3.3. 26 Mayıs 1998 Tarihli ve 423 Sayılı MGK Kararı: 

 Karar’la, özetle; “organize suçların faillerinin yakalanması ve bunların bağlantılarının ortaya çıkarılması için, gerekli her türlü tedbirin alınması uygun bulunarak bu görüşün Bakanlar Kurulu’na bildirilmesi kararı alınmıştır. 


3.4. 29 Aralık 1998 Tarihli 440 Sayılı MGK Kararı: 

 Bu siyasi ortamda, 29 Aralık 1998 tarihinde, ANASOL-D Hükümetinin son MGK’sı yapılmıştır. 
29 Aralık 1998 tarihli bu MGK toplantısında, 406 Sayılı MGK Kararının uygulama durumunun takip ve kontrolündeki etkinliğin sağlanması amacıyla, “Başbakanlık Uygulamayı Takip ve Koordinasyon Kurulu”nun Teşekkül Tarzı, Görevleri, Çalışma Usulleri”nin yeniden düzenlenmesi önögürlmüştür. Karar’da, ANASOL-D Hükümeti yerine kurulacak yeni hükümet iktidara gelmeden önce, “Uygulamayı Takip ve Koordinasyon Kurulu”nun görevini sürdürmesinin uygun olacağı görüşünün Bakanlar Kurulu’na bildirilmesinin amaçlandığı görülmektedir. 

 Cumhurbaşkanı DEMİREL, bu toplantıdan sadece dokuz gün sonra, 7 Ocak 1999 tarihinde, yeni hükümeti kurma görevini, Mecliste dördüncü parti konumundaki DSP'ye vermiştir. 

4. DSP Azınlık Hükümeti: 

 ECEVİT tarafından kurulan DSP azınlık hükümeti 11 Ocak 1999'da işbaşına gelmiştir. Sözkonusu 56. Hükümetin görevi, ülkeyi 18 Nisan 1999'da yapılacak genel seçimlere götürmek olmuştur. 

 Cumhurbaşkanlığı Arşivinde “Sn.Gen.Kur.Bşk.mızın konuşması MGK 28 Ocak 99” başlıklı bir belge bulunmaktadIr.234 Üzerinde, “BİLMESİ GEREKEN PRENSİBİ UYGULANACAKTIR” notu düşülen 3 sahifelik belgede yer alan KIVRIKOĞLU’nun sözleri şu şekildedir: 

“Bir diğer konu da son günlerde basınımızda baş köşeyi işgal eden ve Sn.Başbakanımızın ifadelerinden mülhem "28 ŞUBAT defteri kapanmıştır" şeklindeki açıklaması üzerine medyada başlatılan tartışma konusudur. 

Gerçekten 28 ŞUBAT defteri kapanmış mıdır?
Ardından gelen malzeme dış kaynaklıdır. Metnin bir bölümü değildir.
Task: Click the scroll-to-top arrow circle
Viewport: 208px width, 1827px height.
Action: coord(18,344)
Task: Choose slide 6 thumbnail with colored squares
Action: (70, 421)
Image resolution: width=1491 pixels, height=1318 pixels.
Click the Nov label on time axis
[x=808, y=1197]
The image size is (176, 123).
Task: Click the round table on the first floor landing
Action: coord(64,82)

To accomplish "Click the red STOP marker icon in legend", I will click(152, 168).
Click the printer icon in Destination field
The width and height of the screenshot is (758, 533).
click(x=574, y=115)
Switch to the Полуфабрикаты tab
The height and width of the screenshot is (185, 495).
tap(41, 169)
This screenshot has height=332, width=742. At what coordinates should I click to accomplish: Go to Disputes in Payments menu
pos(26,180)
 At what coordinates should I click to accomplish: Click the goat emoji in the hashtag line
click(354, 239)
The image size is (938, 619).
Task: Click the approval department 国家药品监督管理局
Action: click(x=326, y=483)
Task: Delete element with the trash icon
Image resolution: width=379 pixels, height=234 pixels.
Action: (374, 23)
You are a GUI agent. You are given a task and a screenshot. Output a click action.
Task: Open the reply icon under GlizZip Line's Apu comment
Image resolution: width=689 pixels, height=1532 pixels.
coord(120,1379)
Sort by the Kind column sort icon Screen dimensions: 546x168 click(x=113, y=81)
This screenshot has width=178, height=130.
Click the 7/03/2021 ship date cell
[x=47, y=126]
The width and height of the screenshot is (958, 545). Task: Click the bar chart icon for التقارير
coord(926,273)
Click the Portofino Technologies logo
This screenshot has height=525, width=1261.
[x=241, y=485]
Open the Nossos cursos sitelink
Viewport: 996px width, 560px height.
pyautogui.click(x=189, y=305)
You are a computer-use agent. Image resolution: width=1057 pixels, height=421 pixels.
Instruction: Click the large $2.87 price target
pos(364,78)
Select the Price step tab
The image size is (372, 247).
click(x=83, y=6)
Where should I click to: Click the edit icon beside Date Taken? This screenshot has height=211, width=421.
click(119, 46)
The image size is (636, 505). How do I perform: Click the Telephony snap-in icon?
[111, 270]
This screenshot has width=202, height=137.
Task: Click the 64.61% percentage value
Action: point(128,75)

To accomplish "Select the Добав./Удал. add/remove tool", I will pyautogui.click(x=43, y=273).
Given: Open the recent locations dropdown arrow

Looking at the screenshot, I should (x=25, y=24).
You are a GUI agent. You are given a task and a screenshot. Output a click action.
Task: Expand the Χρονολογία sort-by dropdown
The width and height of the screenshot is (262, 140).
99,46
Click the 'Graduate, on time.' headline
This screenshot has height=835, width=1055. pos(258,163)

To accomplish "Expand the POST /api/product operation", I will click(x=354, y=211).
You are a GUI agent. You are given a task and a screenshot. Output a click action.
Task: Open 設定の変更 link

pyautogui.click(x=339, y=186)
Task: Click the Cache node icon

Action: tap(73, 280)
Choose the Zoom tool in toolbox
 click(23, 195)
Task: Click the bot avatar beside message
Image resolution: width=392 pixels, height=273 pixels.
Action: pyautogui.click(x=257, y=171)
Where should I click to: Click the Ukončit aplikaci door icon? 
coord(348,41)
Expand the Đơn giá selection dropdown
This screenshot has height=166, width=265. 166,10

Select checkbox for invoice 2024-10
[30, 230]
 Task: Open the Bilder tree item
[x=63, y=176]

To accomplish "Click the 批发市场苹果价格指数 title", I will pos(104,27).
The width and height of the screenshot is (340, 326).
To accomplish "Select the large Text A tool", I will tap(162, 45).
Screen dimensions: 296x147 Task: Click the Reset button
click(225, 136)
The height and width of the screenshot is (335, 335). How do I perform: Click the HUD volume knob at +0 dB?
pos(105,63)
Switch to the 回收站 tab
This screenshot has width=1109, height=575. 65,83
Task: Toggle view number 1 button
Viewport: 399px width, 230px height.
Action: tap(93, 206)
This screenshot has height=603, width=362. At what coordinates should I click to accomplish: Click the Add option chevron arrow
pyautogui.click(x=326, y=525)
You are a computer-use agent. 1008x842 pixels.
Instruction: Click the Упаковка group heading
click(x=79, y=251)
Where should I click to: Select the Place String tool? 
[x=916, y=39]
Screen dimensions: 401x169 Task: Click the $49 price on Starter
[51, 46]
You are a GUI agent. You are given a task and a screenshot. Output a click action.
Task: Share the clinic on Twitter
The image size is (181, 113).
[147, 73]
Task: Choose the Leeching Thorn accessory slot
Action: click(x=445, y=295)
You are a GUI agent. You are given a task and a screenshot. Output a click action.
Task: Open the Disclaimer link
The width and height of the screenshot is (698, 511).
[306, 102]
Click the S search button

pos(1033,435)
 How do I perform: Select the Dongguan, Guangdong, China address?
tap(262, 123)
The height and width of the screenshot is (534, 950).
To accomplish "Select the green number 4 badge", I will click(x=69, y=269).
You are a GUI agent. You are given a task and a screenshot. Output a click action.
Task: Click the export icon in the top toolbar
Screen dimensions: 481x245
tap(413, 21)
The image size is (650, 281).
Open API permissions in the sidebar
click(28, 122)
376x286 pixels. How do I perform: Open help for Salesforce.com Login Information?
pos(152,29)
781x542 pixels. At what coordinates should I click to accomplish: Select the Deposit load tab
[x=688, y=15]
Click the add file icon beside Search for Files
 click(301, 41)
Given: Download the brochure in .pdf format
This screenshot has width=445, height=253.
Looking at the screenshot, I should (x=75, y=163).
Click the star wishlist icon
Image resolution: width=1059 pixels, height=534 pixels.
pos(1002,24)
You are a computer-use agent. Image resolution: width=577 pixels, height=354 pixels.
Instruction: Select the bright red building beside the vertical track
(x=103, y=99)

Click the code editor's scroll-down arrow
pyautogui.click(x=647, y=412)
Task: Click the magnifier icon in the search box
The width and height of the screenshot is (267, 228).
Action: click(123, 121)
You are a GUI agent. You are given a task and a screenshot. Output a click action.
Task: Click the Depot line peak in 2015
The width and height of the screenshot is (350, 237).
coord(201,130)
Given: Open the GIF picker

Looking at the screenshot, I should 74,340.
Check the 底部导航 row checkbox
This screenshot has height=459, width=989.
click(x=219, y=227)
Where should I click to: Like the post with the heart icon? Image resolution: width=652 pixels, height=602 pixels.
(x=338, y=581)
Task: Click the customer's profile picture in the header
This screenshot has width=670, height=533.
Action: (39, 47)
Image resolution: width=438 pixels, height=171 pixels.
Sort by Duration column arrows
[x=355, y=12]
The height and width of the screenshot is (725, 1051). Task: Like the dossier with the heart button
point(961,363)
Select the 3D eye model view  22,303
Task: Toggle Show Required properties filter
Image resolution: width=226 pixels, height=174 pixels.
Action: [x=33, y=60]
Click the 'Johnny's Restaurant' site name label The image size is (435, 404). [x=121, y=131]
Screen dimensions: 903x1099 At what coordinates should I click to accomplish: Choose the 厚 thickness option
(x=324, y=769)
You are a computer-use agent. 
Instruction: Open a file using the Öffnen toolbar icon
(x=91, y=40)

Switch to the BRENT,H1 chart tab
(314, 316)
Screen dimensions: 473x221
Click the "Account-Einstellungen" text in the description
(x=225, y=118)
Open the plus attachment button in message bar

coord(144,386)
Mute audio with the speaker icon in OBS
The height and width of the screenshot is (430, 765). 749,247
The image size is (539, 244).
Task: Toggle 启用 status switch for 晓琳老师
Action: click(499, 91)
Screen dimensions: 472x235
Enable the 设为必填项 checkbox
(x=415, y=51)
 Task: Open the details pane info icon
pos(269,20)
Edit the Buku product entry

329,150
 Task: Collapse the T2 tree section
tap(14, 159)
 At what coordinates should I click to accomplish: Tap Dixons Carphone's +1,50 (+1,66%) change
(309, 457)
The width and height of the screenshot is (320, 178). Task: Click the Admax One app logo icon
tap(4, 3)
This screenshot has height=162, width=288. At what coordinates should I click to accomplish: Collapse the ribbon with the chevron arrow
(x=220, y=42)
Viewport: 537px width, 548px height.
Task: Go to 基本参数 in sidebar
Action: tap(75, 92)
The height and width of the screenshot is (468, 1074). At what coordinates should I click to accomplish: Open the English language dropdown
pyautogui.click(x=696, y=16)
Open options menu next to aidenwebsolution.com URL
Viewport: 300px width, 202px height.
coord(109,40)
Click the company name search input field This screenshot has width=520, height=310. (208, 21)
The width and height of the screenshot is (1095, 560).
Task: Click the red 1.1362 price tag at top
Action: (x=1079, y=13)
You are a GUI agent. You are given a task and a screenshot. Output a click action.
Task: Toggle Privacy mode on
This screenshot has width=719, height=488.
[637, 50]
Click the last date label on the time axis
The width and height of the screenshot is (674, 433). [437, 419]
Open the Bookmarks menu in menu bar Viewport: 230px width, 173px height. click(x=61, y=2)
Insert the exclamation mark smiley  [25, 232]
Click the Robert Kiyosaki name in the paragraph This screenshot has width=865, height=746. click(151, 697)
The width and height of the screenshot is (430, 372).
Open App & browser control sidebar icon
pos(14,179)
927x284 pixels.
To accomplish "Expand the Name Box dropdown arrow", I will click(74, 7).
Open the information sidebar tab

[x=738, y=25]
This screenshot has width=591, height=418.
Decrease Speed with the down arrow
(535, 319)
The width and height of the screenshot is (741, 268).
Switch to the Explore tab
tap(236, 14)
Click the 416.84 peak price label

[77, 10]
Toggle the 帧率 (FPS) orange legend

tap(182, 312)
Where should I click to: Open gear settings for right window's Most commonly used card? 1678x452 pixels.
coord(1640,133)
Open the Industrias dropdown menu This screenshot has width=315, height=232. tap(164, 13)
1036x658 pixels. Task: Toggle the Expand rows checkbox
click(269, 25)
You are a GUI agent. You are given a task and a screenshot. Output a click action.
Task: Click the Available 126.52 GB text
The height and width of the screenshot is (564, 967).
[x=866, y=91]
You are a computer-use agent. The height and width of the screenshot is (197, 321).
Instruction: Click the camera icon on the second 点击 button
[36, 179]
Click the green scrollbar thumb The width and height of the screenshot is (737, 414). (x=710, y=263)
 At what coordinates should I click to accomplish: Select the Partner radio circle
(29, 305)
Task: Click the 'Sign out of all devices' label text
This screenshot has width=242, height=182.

Önce şunu ortaya koymak lazım. 28 ŞUBAT kime karşı ve niçin yapılmıştır? Tabii hepimiz biliyoruz ki Refah Partisine ve irticayı bertaraf etmeye yönelik bir hareket olarak ortaya çıkmıştır. Peki bu konuda sonuca ulaşılmış mıdır? Hayır. Başarı oranı halen % 20-25'i geçememiştir. MGK'nın tespit ettiği, 28 ŞUBAT'ta tespit ettiği 18 konunun sadece 4'ü kanunlaşmış, onlar da tam olarak uygulanamamıştır. 

Evet, 28 ŞUBAT halkı laik Cumhuriyetin etrafında birleştirmiştir, fakat gerekli 
tedbirler tam olarak maalesef alınamamıştır. Bu tür beyanatlar, 28 ŞUBAT'ın hedef aldığı şahıs ve kurumları cesaretlendireceği, 28 ŞUBAT kararlarının uygulayıcılarını ise atalete sevk edeceği endişesini taşıyoruz. 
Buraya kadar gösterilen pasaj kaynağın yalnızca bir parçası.